◆ **What the exercise asks**
Return all of the entries exactly as written.

Data extracted from a collection:
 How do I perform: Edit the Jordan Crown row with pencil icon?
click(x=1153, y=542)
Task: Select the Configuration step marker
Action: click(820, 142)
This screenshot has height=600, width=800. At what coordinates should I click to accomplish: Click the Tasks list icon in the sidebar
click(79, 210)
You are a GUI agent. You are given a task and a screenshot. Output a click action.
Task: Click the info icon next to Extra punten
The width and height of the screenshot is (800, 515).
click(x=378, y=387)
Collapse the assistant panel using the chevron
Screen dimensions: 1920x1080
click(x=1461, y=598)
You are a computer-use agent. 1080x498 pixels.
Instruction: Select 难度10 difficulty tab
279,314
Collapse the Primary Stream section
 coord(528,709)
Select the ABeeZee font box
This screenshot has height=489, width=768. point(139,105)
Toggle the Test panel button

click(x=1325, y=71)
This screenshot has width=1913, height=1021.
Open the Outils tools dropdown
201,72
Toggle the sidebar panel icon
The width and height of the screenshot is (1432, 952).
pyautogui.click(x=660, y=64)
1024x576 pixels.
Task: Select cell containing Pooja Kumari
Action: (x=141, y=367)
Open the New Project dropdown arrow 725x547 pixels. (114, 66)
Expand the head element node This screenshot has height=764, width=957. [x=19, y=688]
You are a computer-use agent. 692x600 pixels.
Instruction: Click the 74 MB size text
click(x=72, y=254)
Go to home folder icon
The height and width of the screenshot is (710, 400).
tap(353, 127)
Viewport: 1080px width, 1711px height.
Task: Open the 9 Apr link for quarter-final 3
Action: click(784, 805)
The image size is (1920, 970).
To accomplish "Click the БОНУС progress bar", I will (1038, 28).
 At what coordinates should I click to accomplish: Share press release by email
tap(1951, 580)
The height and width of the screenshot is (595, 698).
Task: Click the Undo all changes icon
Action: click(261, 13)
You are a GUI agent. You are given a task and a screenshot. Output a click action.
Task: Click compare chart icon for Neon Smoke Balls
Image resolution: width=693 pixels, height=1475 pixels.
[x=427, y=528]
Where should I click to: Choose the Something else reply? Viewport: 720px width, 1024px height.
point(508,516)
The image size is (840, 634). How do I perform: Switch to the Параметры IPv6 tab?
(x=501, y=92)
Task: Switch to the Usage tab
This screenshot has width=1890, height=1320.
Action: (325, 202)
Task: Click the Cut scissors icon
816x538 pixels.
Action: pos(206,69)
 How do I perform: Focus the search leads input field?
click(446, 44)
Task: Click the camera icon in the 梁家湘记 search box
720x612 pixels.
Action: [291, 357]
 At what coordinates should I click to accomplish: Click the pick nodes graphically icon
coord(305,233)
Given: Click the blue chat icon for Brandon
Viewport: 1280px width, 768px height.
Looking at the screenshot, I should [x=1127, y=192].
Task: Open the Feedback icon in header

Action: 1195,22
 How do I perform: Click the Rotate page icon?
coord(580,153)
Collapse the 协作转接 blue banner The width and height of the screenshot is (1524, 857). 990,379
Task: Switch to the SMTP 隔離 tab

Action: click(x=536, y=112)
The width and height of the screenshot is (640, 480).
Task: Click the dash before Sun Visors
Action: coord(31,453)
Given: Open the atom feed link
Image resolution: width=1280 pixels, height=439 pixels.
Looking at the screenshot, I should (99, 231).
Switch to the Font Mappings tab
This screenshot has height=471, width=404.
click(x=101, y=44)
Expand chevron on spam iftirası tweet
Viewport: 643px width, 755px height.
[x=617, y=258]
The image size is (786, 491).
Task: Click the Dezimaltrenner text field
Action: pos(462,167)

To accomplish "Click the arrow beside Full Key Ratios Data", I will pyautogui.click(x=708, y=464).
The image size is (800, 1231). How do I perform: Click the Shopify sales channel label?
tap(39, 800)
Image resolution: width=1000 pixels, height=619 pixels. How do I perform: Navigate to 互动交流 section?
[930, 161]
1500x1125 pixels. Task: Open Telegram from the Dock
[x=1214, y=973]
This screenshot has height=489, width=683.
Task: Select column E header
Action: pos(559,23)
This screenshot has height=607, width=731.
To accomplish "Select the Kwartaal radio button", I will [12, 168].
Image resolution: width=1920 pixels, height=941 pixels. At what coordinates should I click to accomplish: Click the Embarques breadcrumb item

◆ **Result of the exercise**
 How do I perform: Edit the Jordan Crown row with pencil icon?
click(x=1153, y=542)
Task: Select the Configuration step marker
Action: click(820, 142)
This screenshot has height=600, width=800. At what coordinates should I click to accomplish: Click the Tasks list icon in the sidebar
click(79, 210)
You are a GUI agent. You are given a task and a screenshot. Output a click action.
Task: Click the info icon next to Extra punten
The width and height of the screenshot is (800, 515).
click(x=378, y=387)
Collapse the assistant panel using the chevron
Screen dimensions: 1920x1080
click(x=1461, y=598)
You are a computer-use agent. 1080x498 pixels.
Instruction: Select 难度10 difficulty tab
279,314
Collapse the Primary Stream section
 coord(528,709)
Select the ABeeZee font box
This screenshot has height=489, width=768. point(139,105)
Toggle the Test panel button

click(x=1325, y=71)
This screenshot has width=1913, height=1021.
Open the Outils tools dropdown
201,72
Toggle the sidebar panel icon
The width and height of the screenshot is (1432, 952).
pyautogui.click(x=660, y=64)
1024x576 pixels.
Task: Select cell containing Pooja Kumari
Action: (x=141, y=367)
Open the New Project dropdown arrow 725x547 pixels. (114, 66)
Expand the head element node This screenshot has height=764, width=957. [x=19, y=688]
You are a computer-use agent. 692x600 pixels.
Instruction: Click the 74 MB size text
click(x=72, y=254)
Go to home folder icon
The height and width of the screenshot is (710, 400).
tap(353, 127)
Viewport: 1080px width, 1711px height.
Task: Open the 9 Apr link for quarter-final 3
Action: click(784, 805)
The image size is (1920, 970).
To accomplish "Click the БОНУС progress bar", I will (1038, 28).
 At what coordinates should I click to accomplish: Share press release by email
tap(1951, 580)
The height and width of the screenshot is (595, 698).
Task: Click the Undo all changes icon
Action: click(261, 13)
You are a GUI agent. You are given a task and a screenshot. Output a click action.
Task: Click compare chart icon for Neon Smoke Balls
Image resolution: width=693 pixels, height=1475 pixels.
[x=427, y=528]
Where should I click to: Choose the Something else reply? Viewport: 720px width, 1024px height.
point(508,516)
The image size is (840, 634). How do I perform: Switch to the Параметры IPv6 tab?
(x=501, y=92)
Task: Switch to the Usage tab
This screenshot has width=1890, height=1320.
Action: (325, 202)
Task: Click the Cut scissors icon
816x538 pixels.
Action: pos(206,69)
 How do I perform: Focus the search leads input field?
click(446, 44)
Task: Click the camera icon in the 梁家湘记 search box
720x612 pixels.
Action: [291, 357]
 At what coordinates should I click to accomplish: Click the pick nodes graphically icon
coord(305,233)
Given: Click the blue chat icon for Brandon
Viewport: 1280px width, 768px height.
Looking at the screenshot, I should [x=1127, y=192].
Task: Open the Feedback icon in header

Action: 1195,22
 How do I perform: Click the Rotate page icon?
coord(580,153)
Collapse the 协作转接 blue banner The width and height of the screenshot is (1524, 857). 990,379
Task: Switch to the SMTP 隔離 tab

Action: click(x=536, y=112)
The width and height of the screenshot is (640, 480).
Task: Click the dash before Sun Visors
Action: coord(31,453)
Given: Open the atom feed link
Image resolution: width=1280 pixels, height=439 pixels.
Looking at the screenshot, I should (99, 231).
Switch to the Font Mappings tab
This screenshot has height=471, width=404.
click(x=101, y=44)
Expand chevron on spam iftirası tweet
Viewport: 643px width, 755px height.
[x=617, y=258]
The image size is (786, 491).
Task: Click the Dezimaltrenner text field
Action: pos(462,167)

To accomplish "Click the arrow beside Full Key Ratios Data", I will pyautogui.click(x=708, y=464).
The image size is (800, 1231). How do I perform: Click the Shopify sales channel label?
tap(39, 800)
Image resolution: width=1000 pixels, height=619 pixels. How do I perform: Navigate to 互动交流 section?
[930, 161]
1500x1125 pixels. Task: Open Telegram from the Dock
[x=1214, y=973]
This screenshot has height=489, width=683.
Task: Select column E header
Action: pos(559,23)
This screenshot has height=607, width=731.
To accomplish "Select the Kwartaal radio button", I will [12, 168].
Image resolution: width=1920 pixels, height=941 pixels. At what coordinates should I click to accomplish: Click the Embarques breadcrumb item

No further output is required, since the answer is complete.